Given passage —
╭──

The AI Tech behind Web Agent

by Sheng Yi, 01/29/2024

www.simplegen.ai

In a previous post, we introduced the vision of an autonomous AI agent performing daily tasks on behalf of humans. This article will provide a brief introduction to the tech behind a specific type of AI agent: the web agent.

What is a Web Agent

Since "web agent" is not a commonly accepted term, it's worth explaining upfront. By 'web agent', I'm referring to an AI Agent that can perform browsing actions on the web, such as clicking, scrolling, or inputting text.

List of Representative Papers

[1] MULTIMODAL WEB NAVIGATION WITH INSTRUCTIONFINETUNED FOUNDATION MODELS

[2] A REAL-WORLD WEBAGENT WITH PLANNING, LONG CONTEXT UNDERSTANDING, AND PROGRAM SYNTHESIS

[3] MIND2WEB: Towards a Generalist Agent for the Web

[4] SeeClick: Harnessing GUI Grounding for Advanced Visual GUI Agents

[5] GPT-4V(ision) is a Generalist Web Agent, if Grounded

Tech Problems to solve

To autonomously browse the web, there are three major technical problems to solve:

plan the next action given the history of actions and observations

identify the html element to act (aka grounding)

╰──

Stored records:
╭──

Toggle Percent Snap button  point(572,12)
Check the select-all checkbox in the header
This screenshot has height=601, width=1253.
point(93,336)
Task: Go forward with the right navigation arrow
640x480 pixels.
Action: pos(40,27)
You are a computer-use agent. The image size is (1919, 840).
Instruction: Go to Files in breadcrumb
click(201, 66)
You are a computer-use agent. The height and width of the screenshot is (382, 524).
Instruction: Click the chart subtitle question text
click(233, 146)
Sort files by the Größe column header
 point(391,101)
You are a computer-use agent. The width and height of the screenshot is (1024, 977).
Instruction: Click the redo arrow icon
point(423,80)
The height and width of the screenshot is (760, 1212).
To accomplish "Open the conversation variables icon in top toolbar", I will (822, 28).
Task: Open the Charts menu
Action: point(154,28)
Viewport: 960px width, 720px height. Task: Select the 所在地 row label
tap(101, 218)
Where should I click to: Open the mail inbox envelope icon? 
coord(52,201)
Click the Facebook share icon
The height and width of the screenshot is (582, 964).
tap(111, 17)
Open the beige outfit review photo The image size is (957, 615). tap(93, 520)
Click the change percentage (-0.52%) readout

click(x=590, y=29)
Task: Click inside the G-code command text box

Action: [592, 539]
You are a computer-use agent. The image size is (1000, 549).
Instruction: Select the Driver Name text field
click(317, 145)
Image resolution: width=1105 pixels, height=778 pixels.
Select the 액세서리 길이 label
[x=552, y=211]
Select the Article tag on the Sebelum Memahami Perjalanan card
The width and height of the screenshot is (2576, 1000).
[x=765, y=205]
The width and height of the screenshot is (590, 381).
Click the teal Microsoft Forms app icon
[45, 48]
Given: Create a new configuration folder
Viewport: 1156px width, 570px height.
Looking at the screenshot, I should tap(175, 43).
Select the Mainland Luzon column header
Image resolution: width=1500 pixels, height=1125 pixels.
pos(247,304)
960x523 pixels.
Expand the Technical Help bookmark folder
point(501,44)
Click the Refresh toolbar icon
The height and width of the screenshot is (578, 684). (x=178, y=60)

╰──

Assignment 1 — In the web agent article, which browsing actions are given as examples of what a web agent can perform?
Assignment 2 — Do these statements agree with the web agent article? (a) The article was written by Sheng Yi. (b) The author treats "web agent" as a commonly accepted term. (c) Identifying the html element to act on is also called grounding.
Assignment 3 — Pick up the web agent article right after its last line and continue writing it.

Answer section 1 — Clicking, scrolling, or inputting text.

Answer section 2 —
(a) Yes: "by Sheng Yi, 01/29/2024"
(b) No: "is not a commonly accepted term"
(c) Yes: "identify the html element to act (aka grounding)"

Answer section 3 —
execute the action on the identified HTML element

Existing solutions

The solution to the last problem primarily depends on 1st party browser APIs or third-party UI test automation libs, which is out of the scope of this article. AI is required to solve the first two problems. Large Language Models (LLMs), such as GPT and its various iterations, are increasingly utilized to facilitate the navigation of web pages.

For example in [2] a transformer model is trained on top of T5 with both visual and text tokens to plan the next action given the current context and history.

Image from “MULTIMODAL WEB NAVIGATION WITH INSTRUCTIONFINETUNED FOUNDATION MODELS”

And the performance of GPT-4V in the planning and grounding has been studied in [5].

Image from “GPT-4V(ision) is a Generalist Web Agent, if Grounded”, both SeeAct-Oracle and SeeAct-Choices leverage GPT-4V.

Challenges

As mentioned in [4][5], the main challenge of the existing solutions of Web Agent lies in the low success rate of grounding (problem #2). The gap shown in the image above between SeeAct-Oracle and SeeAct-Choices is mainly due to grounding errors (SeeAct-Oracle assumes perfect grounding and thus serves as an upper limit).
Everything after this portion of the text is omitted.